The wife and I had a great day of fishing yesterday in the surf at New Smyrna. After catching bait, we arrived around 2:00pm and fished until 5:00pm. The tide was on its way back in. Blues were smacking everything. Started with some freshly caught live mullet. They were killing them. Caught several blues in the 
20 inch range. They also hit fresh dead mullet (whole and chunked). When we ran out of those, we steaked up a blue and they were drilling that as well. All in all, we landed and released a dozen or so nice 20 to 26 in blues and lost maybe 10 right at the beach. My wife also caught a nice door-matt sized flounder on a fingerling. It was a nice one! Its refreshing to be able to fish in the surf after a long time of rough current. 2 and half hours of non-stop action!
Fish On,

Litz


----------



## FL FISHERMAN (Sep 30, 2002)

Great report! Them blues should be hanging around for a little while. I remember fishing for hours there when they start blitzing like crazy. Oh the good ole days. Tell the lady congrats on the doormat!


----------



## Reelbehind (Jul 30, 2003)

Did you keep any to eat? The small Blues are very good if you dredge them in flour, then egg wash, then half and half mixture of Il. breadcrumbs and saltine crackers and deep fry. Heck even the big one's are O.K. to eat


----------



## Joeseminole18 (Feb 26, 2003)

No, bluefish are DISGUSTING.

That is all.


----------



## LitzFish26 (Apr 14, 2003)

I have never eaten a blue, however, my Dad has tried to cook them up.
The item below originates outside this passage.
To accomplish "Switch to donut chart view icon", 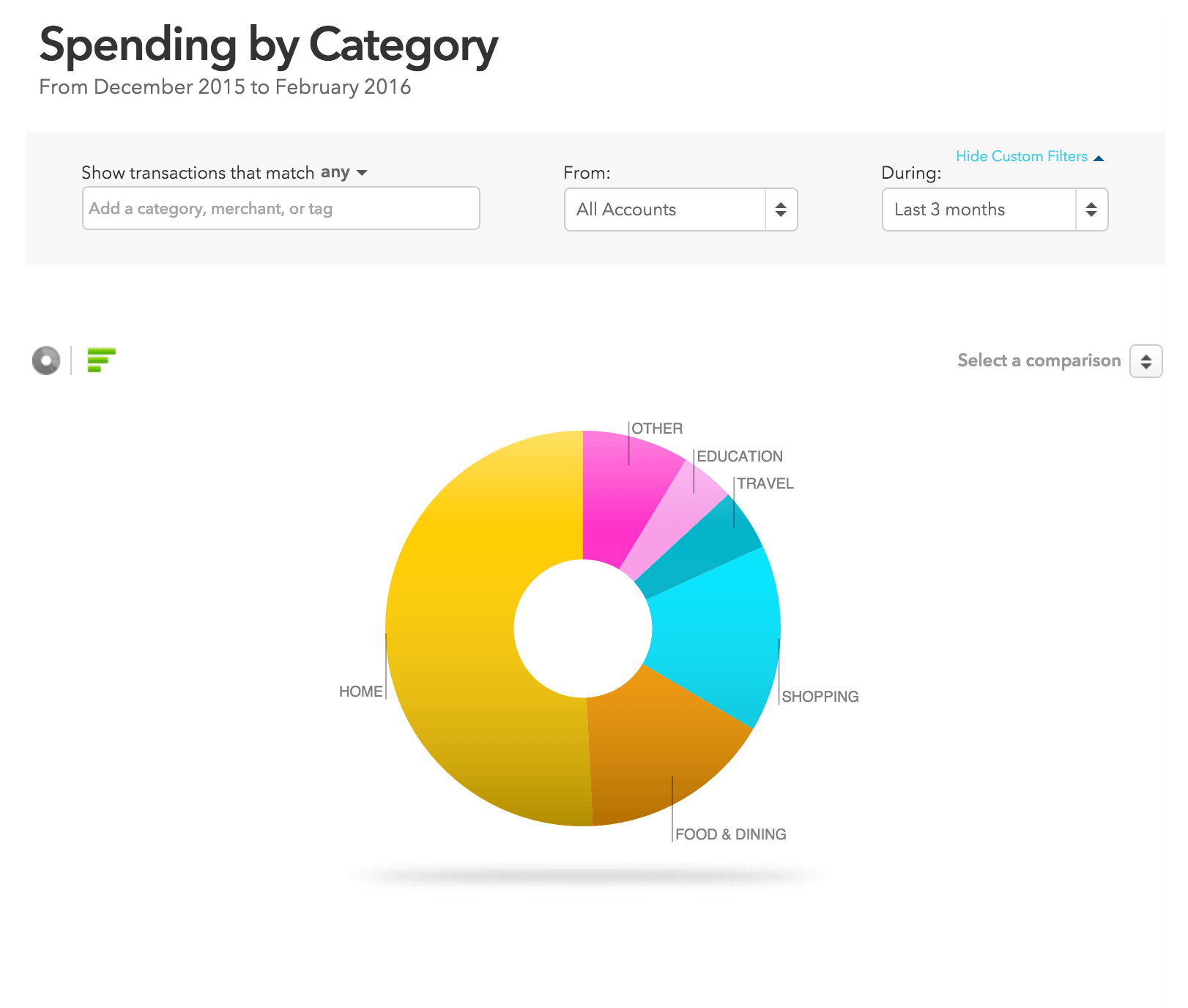I will pyautogui.click(x=46, y=360).
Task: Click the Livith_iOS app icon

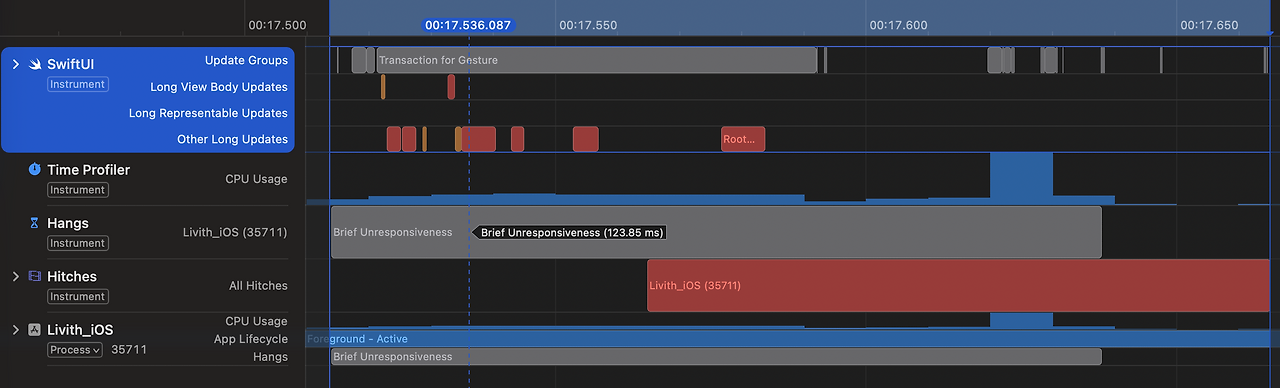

He said they were the worst tasting fish ever. 

My wife and I have a bit of a problem with eating the fish we catch. Do not get me wrong, I eat fish at restaurants, its just the whole process of us catching them. Then filleting them, Then frying them. We can do all the above, except for eating them. I guess its a mind thing. I have been fishing my whole life, and you would think that I would be able to get over that, but somehow I can't do it. I give a lot of fish away, but in most cases I practice catch and release. We even released the doormat she caught. I know...were crazy right? Any insight on how to get over this?

Litz


----------



## wizardude (May 19, 2002)

LitzFish26 said:


> *I have never eaten a blue
> 
> 
> I give a lot of fish away, but in most cases I practice catch and release. We even released the doormat she caught. I know...were crazy right? Any insight on how to get over this?
> ...



Bluefish under 5lbs are "great" eating  Bleed them when caught, and if you want even milder taste, soak over night in milk or buttermilk.
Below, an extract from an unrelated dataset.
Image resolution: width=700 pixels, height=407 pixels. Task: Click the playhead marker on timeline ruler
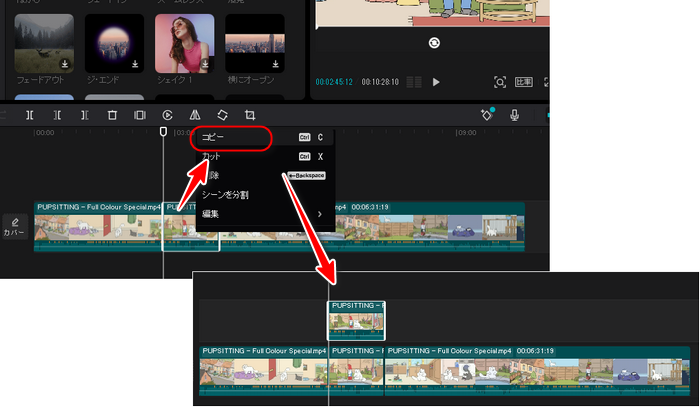click(x=164, y=131)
> Any insight on how to get over this?


Easy, get a friend to clean them, and share the fillets


----------



## Bruce (Aug 27, 2003)

*Eating bluefish*

I admit I like bluefish also. Any kind of preparation with an acidic component will help reduce the "fish" flavor. That is the reason for marinating in buttermilk or italian dressing in many recipes. I like to cook my blues with Lawry's seasoned salt and a little yellow or brown mustard coating (vinegar in the mustard is acidic) and sauted or grilled. They come out very nice.

Most Florida blues are usually small, less than 4lb (snapper blues)and much milder than the much larger chopper blues up north.


----------



## Kozlow (Oct 25, 2002)

I get the smoker going for those Blues and they taste great.


----------



## Reelbehind (Jul 30, 2003)

Good Joe that leaves more for me.


----------



## Atticus (Nov 4, 2003)

What Koz said


----------



## SLEEPLESS (Mar 31, 2003)

I have been surf fishing only for about a year and a half. Someone once told me that if you bleed the blues you catch right away, they are excellent eating. So, I have gone so far as to immediately gut all the blues I have caught and kept. We have found them to be very good for eating. 

Does anyone else go through all this trouble of bleeding and gutting the blues as soon as they are caught?


----------